There is not enough reuse flow available for every customer to have this product supplied. It takes approx. 3-4 domestic sewer customers to provide enough irrigation volume for 1 reuse connection.
Established developed areas will not likely get reuse service. Retrofitting already developed areas with a completely new network of pipes for reuse supply is not practical. It is too costly due to excessive disruption of paving, sidewalks and driveways, and it is too much of a burden on resident’s normal quality of life.
NOTE: Our policy is that new developments with access to existing reuse distribution mains install new reuse distribution piping along with new potable water mains, sewer mains, etc. BEFORE streets are constructed, so construction costs are reasonably managed.

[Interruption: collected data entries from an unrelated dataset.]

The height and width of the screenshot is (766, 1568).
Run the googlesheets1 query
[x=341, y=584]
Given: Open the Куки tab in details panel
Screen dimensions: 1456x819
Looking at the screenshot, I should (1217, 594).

As we all know potable water is a vital commodity which should be justifiably conserved. All regulatory agencies, such as Department of Environmental Protection, Department of Health, and St Johns River Water Management District, place restrictions on potable water for varying purposes and protections. Potable water flushing from fire hydrants is not inherent to the U.C., it is an integral part of maintaining water quality and protection of the public in all water systems. Routine system flushing is absolutely necessary with a chloramine residual. Distribution systems have piping designed for fire capacity and with current conservation levels by consumers, flushing makes up the difference to keep water meeting disinfectant residuals within potable water standards.

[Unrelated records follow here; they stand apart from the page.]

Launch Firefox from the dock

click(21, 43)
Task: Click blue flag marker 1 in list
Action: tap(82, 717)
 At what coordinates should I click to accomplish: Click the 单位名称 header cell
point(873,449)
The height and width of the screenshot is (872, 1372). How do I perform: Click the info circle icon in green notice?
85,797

Water mains are flushed to allow freshly treated water to move through the pipes to meet the standards for active disinfectant in the water at the time of sampling. [and flush out any sediments and reduce turbidity]. If possible, the water is flushed into grassy areas. Flushing is a requirement for circulation in the extremities of a service area, to maintain mandatory chlorine residual in any low usage areas and ensures compliance with operating permits. Regulatory test sample thresholds are increasingly becoming narrower and operationally more difficult to meet. Bottom Line – After leaving the plant the water must be used within an exact amount of time before the disinfectant (an oxidant) loses its capability to do its job. Flushing is our means to accomplish this when water use by customers is insufficient. In some places you’ll see a small yellow box on the side of the hydrants equipped with timed release, automated flushing device. In other places you notice our water quality, field technicians manually operating hydrants for the same purpose.

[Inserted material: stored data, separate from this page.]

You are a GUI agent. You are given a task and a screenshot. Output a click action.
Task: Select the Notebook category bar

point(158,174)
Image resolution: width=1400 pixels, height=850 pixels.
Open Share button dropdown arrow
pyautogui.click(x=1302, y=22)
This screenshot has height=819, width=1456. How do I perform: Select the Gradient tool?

Potable water treatment processes at the U.C. are continually being evaluated and system modifications performed to diminish flushing volumes and enhance the chloramine performance in our distribution system. Examples of best practices for this purpose are detection and repair of leaking pipes, eliminations of redundant piping [situations], installation of chlorine booster pumps if needed, as well as periodic comprehensive free chlorine treatments of our system. Realized by-products of a well maintained water distribution system, beyond health, safety, and ultimately conservation of our drinking water, are also hydraulic capacity improvements and reductions in the re-growth of biofilm and disinfection demand, which correlates into performance improvements and reduced operating costs.
Pressure decreases when demand increases. This happens when most of our part-time residents are here, or during holiday periods. It also occurs between midnight and 6 a.m., due to filling our storage and distribution tanks and routine flushing of lines.